Stan Tinkham
- Tinkham, as typically well dressed coach with whistle lanyard around neck

Biographical details
- Born: November 24, 1931 Yankton, South Dakota
- Died: April 9, 2019 (aged 87) Rockville, Maryland
- Education: University of North Carolina

Playing career
- 1949-1953: University of North Carolina Coach Ralph Casey
- Positions: freestyle, individual medley relays

Coaching career (HC unless noted)
- 1954-1958: Walter Reed Hospital Team
- 1956: U.S. Women's Olympic Team Head coach
- 1958-1988: Northern Virginia Aquatic Club

Accomplishments and honors

Awards
- International Swimming Hall of Fame 1989 CSCAA Swim Coach Hall of Fame 2002

= Stan Tinkham =

American swimmer and coach

Stanley Dean Tinkham was an American competitive swimmer and Hall of Fame coach who swam as an All-American for the University of North Carolina and coached the Walter Reed Army hospital team, where he led his swimmers to first place finishes in every event at the Senior National Championships at least once between 1954-1958. He was the Head Coach for the 1956 U.S. Melbourne Olympic Women's team, and later founded and coached the Northern Virginia Aquatic Club from 1959 through the 1980s, where he mentored many more female champions. The 1956 Melbourne Olympians he had formerly coached on the Walter Reed Hospital team included 400 freestyler Susan Gray McGreivy, butterfly gold medalist Shelley Mann, butterfly bronze medalist Mary Jane Sears, and Betty Brey who swam with the silver medal women's 4x100 freestyle relay team.

==Early swimming and education==
Tinkham was born November 24, 1931, in Yankton, South Dakota. From an athletic family, his brother Carleton later swim for American University. At seven, Tinkham's family moved to the Washington D.C. area, and he soon started his swimming career with the team at the Ambassador Hotel which had a pool suitable for competition and training.
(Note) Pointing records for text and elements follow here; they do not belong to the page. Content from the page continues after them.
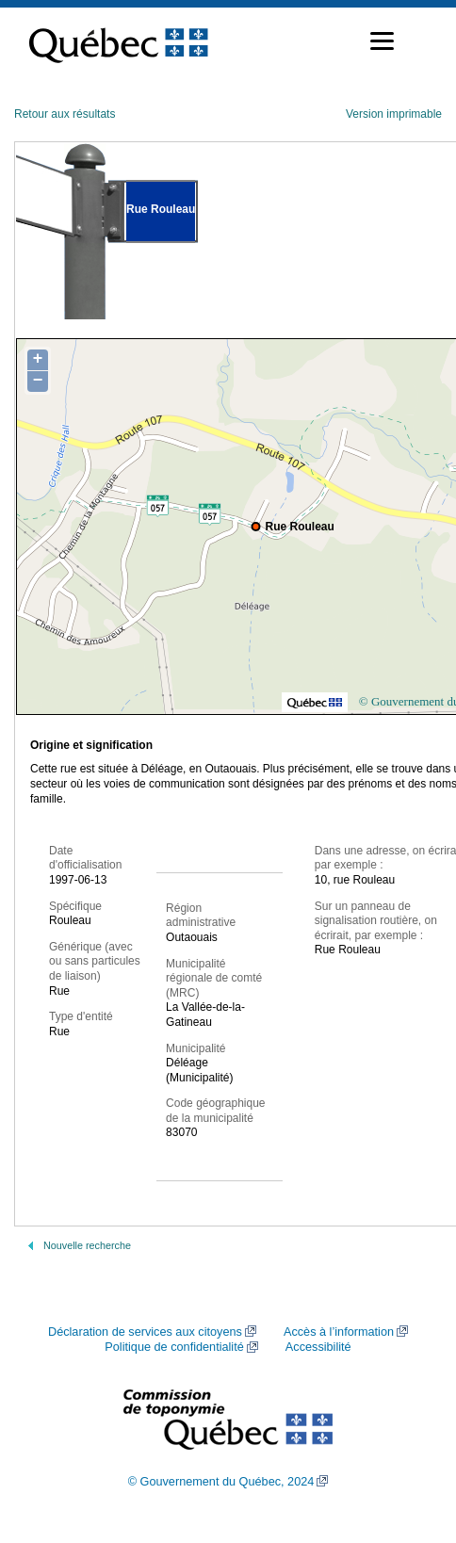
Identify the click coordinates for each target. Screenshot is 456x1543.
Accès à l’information (339, 1332)
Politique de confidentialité (174, 1347)
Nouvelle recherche (87, 1245)
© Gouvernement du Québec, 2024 (221, 1481)
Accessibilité (318, 1347)
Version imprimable (394, 114)
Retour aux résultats (64, 114)
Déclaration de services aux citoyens (145, 1332)
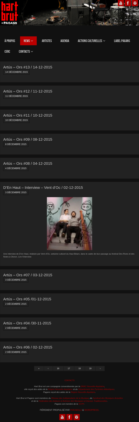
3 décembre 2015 (15, 192)
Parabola (76, 410)
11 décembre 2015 (16, 96)
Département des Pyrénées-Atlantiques (96, 389)
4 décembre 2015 (15, 168)
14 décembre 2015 (16, 72)
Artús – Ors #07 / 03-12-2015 (27, 275)
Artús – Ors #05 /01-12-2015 (27, 299)
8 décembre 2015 (15, 144)
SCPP (81, 404)
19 (90, 368)
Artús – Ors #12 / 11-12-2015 (27, 91)
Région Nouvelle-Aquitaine (60, 389)
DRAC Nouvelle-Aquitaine (92, 386)
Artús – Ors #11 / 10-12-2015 (27, 115)
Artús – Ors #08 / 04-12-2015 (27, 163)
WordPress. (91, 410)
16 (58, 368)
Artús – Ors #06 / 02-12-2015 (27, 347)
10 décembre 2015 (16, 120)
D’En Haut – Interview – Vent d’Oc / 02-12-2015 (43, 187)
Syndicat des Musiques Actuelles (108, 398)
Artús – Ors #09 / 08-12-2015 (27, 139)
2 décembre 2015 (15, 304)
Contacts (69, 380)
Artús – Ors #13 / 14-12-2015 (27, 67)
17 (69, 368)
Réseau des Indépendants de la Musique (70, 398)
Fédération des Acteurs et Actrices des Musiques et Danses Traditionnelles (73, 401)
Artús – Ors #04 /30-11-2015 (27, 323)
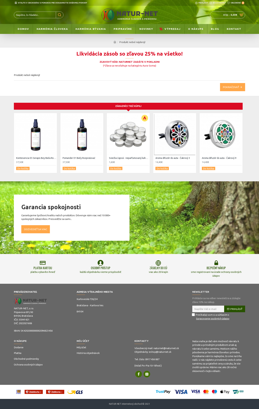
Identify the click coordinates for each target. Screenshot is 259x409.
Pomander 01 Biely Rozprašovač (79, 156)
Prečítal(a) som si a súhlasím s (211, 316)
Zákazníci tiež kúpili (128, 104)
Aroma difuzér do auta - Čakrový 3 (172, 156)
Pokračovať (231, 87)
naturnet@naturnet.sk (166, 348)
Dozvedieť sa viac (35, 226)
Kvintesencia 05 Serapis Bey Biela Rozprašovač (36, 156)
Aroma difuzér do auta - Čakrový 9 (219, 156)
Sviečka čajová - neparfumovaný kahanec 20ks (129, 156)
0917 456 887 (152, 359)
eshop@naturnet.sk (160, 351)
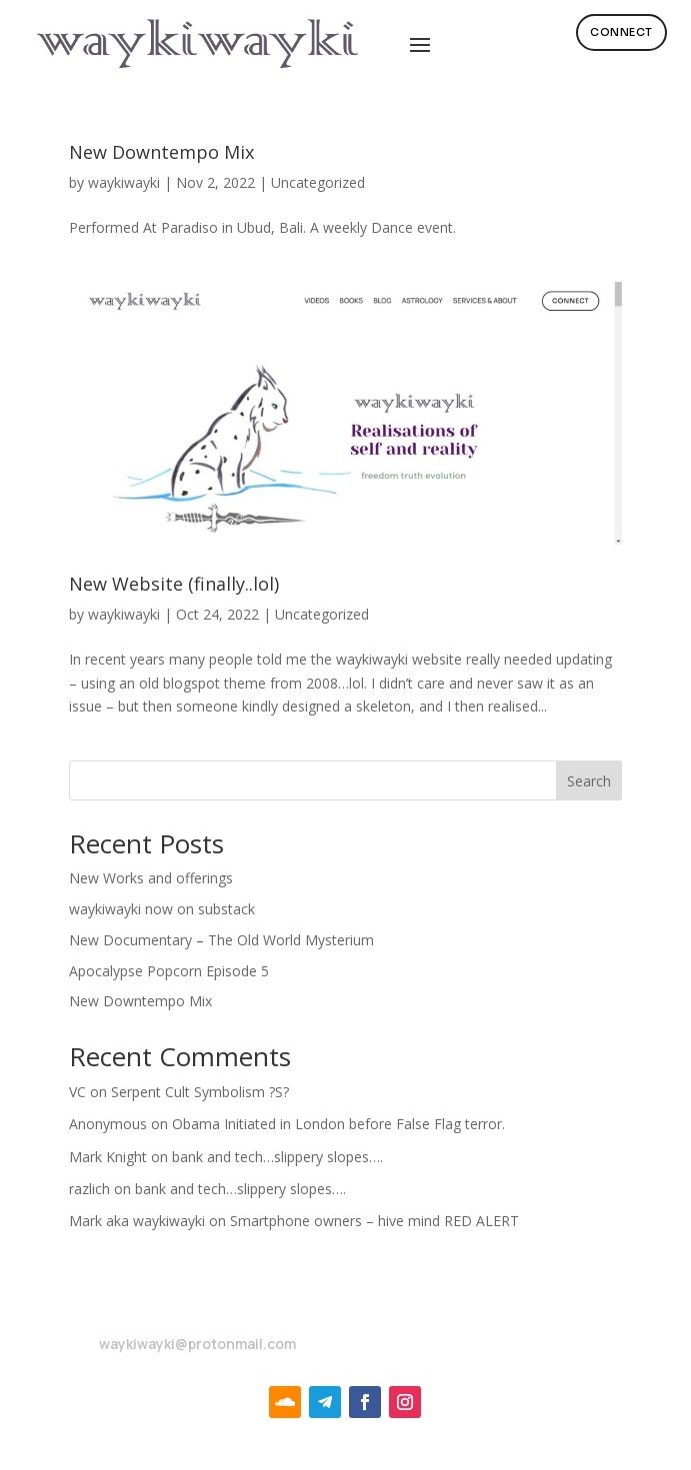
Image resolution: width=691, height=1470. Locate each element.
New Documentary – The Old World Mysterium (221, 939)
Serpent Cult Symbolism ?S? (200, 1091)
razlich (89, 1188)
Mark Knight (108, 1156)
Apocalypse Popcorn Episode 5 (169, 970)
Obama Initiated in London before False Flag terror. (338, 1123)
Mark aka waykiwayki (137, 1220)
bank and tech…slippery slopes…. (277, 1156)
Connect (621, 32)
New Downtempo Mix (161, 152)
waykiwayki (124, 182)
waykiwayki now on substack (162, 908)
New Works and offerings (151, 877)
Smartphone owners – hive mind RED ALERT (374, 1220)
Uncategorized (318, 182)
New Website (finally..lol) (174, 584)
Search (589, 780)
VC (77, 1091)
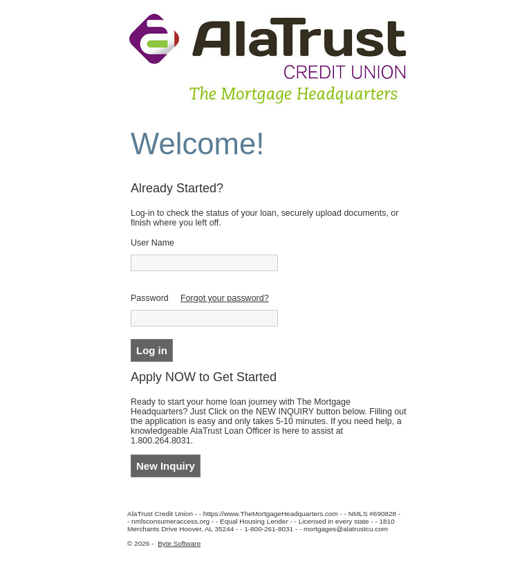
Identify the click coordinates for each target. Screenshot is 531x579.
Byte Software (179, 543)
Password (150, 298)
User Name (152, 243)
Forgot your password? (224, 298)
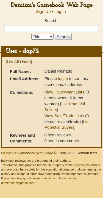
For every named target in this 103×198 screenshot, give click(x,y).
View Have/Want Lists (64, 92)
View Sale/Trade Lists (64, 115)
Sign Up (43, 11)
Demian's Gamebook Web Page (52, 5)
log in (63, 78)
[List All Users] (19, 61)
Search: (51, 20)
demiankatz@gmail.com (17, 183)
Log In (60, 11)
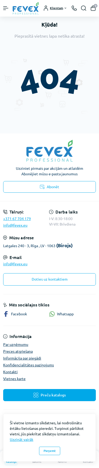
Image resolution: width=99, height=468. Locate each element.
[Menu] (5, 8)
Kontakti (10, 372)
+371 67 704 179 (17, 219)
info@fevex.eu (15, 225)
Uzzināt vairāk (21, 439)
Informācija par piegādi (22, 358)
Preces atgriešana (18, 351)
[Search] (83, 8)
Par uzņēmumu (15, 344)
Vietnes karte (14, 379)
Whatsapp (61, 314)
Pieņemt (50, 450)
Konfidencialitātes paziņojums (28, 365)
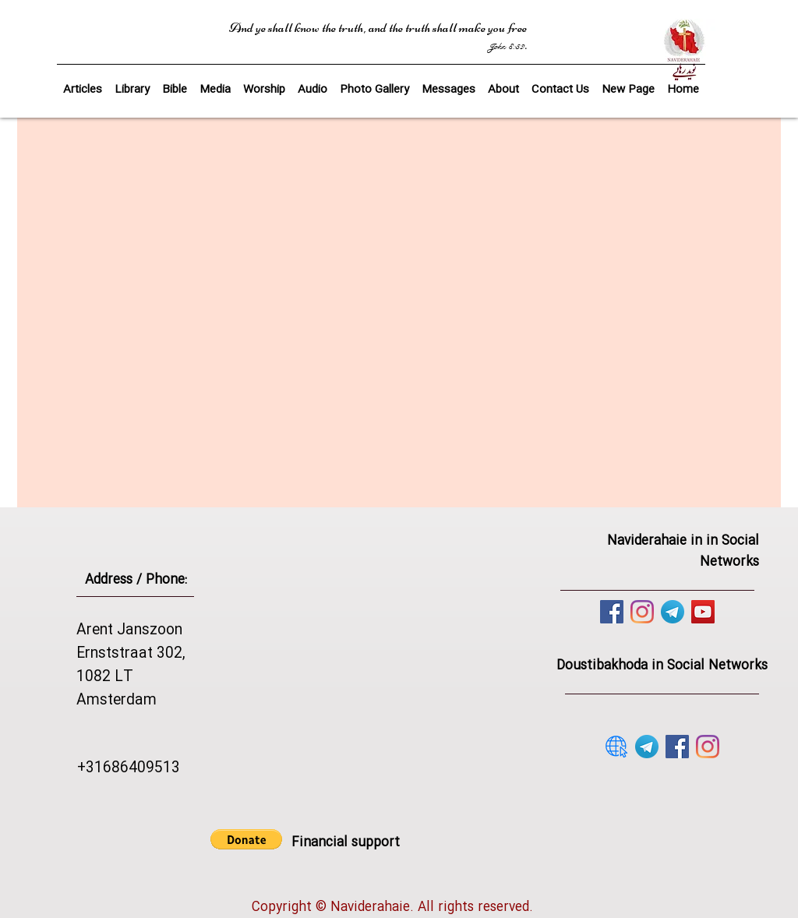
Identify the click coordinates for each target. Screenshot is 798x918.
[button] (174, 82)
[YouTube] (703, 611)
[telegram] (672, 611)
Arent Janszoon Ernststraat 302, (130, 642)
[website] (616, 746)
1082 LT (104, 677)
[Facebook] (611, 611)
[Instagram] (642, 611)
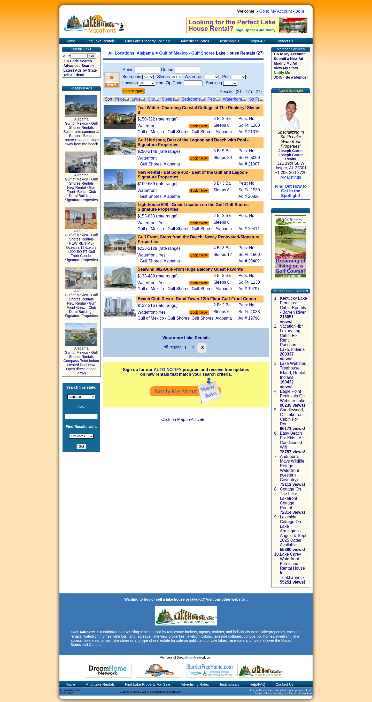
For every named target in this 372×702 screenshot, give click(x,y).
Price (120, 99)
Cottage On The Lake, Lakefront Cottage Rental (290, 498)
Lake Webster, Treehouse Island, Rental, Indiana (293, 370)
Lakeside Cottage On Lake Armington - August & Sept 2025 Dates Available (293, 531)
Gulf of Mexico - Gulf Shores (187, 53)
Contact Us (284, 41)
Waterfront (232, 99)
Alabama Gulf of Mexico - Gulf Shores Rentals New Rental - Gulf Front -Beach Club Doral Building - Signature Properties (81, 186)
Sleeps (168, 99)
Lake (136, 99)
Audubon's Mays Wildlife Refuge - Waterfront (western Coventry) (292, 468)
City (151, 99)
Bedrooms (191, 99)
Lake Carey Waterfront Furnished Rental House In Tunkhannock (292, 566)
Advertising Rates (195, 41)
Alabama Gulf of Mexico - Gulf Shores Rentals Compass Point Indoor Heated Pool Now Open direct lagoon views (81, 359)
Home (70, 41)
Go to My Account (275, 11)
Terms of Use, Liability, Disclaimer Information (283, 693)
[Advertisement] (186, 463)
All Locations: (122, 53)
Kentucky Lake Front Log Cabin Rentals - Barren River (293, 305)
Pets (211, 99)
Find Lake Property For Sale (147, 41)
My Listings (290, 177)
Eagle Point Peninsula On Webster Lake (292, 396)
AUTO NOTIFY (168, 369)
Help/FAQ (257, 41)
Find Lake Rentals (100, 41)
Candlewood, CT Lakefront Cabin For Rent (292, 417)
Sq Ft (254, 99)
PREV (172, 348)
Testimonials (229, 41)
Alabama (145, 53)
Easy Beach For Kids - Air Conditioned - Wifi (292, 440)
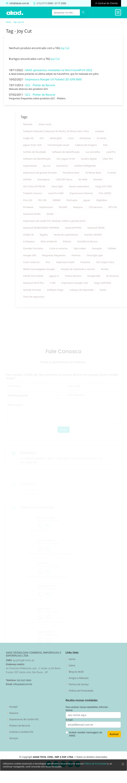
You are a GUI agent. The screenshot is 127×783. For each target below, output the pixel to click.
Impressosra (55, 208)
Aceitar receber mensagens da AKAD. (85, 734)
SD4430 (36, 181)
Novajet (13, 707)
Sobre (72, 665)
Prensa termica (82, 277)
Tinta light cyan (104, 256)
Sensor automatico (88, 187)
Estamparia (52, 181)
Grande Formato (41, 291)
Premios (85, 256)
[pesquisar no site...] (66, 12)
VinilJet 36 (37, 236)
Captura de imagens (95, 146)
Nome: (69, 710)
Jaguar (96, 201)
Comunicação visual (67, 146)
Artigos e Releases (79, 678)
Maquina (87, 208)
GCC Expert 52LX (115, 263)
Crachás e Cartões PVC (21, 732)
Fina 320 (36, 201)
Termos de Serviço (79, 684)
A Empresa (38, 243)
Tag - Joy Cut (18, 22)
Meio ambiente (58, 243)
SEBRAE (66, 201)
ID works (111, 139)
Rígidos (53, 236)
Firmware (37, 208)
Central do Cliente (107, 3)
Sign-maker (89, 250)
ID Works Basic (103, 174)
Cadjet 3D (37, 139)
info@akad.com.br (19, 3)
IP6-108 (51, 201)
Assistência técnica (96, 243)
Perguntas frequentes (63, 256)
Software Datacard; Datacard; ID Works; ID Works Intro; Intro (65, 132)
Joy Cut (63, 49)
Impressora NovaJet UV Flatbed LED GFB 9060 (52, 81)
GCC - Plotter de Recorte (39, 87)
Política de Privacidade (95, 771)
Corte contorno (40, 263)
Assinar (114, 734)
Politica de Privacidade (81, 691)
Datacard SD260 (41, 215)
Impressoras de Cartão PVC (24, 719)
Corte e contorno (67, 250)
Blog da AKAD (76, 672)
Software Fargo (64, 291)
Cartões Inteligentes (94, 167)
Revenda (37, 125)
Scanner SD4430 (102, 236)
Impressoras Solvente (90, 194)
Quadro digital (98, 160)
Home (8, 22)
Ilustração (81, 201)
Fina (57, 263)
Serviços (13, 738)
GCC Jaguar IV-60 (75, 160)
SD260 (59, 215)
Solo (114, 146)
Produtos (95, 263)
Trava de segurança (42, 298)
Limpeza (108, 132)
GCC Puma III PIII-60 (43, 187)
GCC (51, 139)
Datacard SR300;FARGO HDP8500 (50, 229)
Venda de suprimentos (75, 236)
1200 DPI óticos (73, 181)
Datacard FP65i (82, 229)
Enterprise (94, 139)
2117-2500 (47, 3)
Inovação (106, 250)
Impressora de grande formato (49, 174)
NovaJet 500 (38, 256)
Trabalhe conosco (41, 194)
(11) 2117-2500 (24, 680)
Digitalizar (111, 201)
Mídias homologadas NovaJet (48, 270)
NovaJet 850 (103, 277)
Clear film (117, 160)
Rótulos (76, 243)
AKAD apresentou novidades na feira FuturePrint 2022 (57, 71)
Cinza (80, 139)
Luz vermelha (102, 153)
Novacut (13, 713)
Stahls (112, 291)
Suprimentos (39, 167)
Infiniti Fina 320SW (42, 277)
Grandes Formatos (42, 250)
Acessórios (71, 167)
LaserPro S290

By the age of 14, Tinkham was 5’11” and weighed 165, making his athletic potential exceptional for his age.

In 1949, Tinkham broke the 1939 District AAU Men's Senior breaststroke record with a time of 1:11.2. As one of the Ambassador Club's most outstanding competitors, he swam in the AAU National Championships against the nation's best at only 14, and soon held District of Columbia age-group records for Junior competition in freestyle, backstroke, and breast, before the inauguration of the butterfly stroke. By July of 1947, while still representing the Ambassador Hotel swim club and training under Head Coach Bill Armstrong, Tinkham was a district record holder in breaststroke competition, and held Senior AAU breaststroke titles in both Indoor and Outdoor competition. Sometimes known as the butterfly breaststroke, Tinkham's mastery of the stroke in high school and college and its above water sweeping arm recovery may have later given him greater insight into coaching competitive butterfly in the 1956 Olympics.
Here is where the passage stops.